____ MATERIAL PROVIDED

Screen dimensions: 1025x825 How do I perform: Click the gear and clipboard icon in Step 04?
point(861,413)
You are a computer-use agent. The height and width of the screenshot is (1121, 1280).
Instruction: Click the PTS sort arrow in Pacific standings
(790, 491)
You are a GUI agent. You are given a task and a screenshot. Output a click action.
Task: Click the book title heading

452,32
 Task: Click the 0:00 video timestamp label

________

Find the word "screenshot" in the listing above, then copy each line where it turns up.

You are a computer-use agent. The height and width of the screenshot is (1121, 1280).
You are a GUI agent. You are given a task and a screenshot. Output a click action.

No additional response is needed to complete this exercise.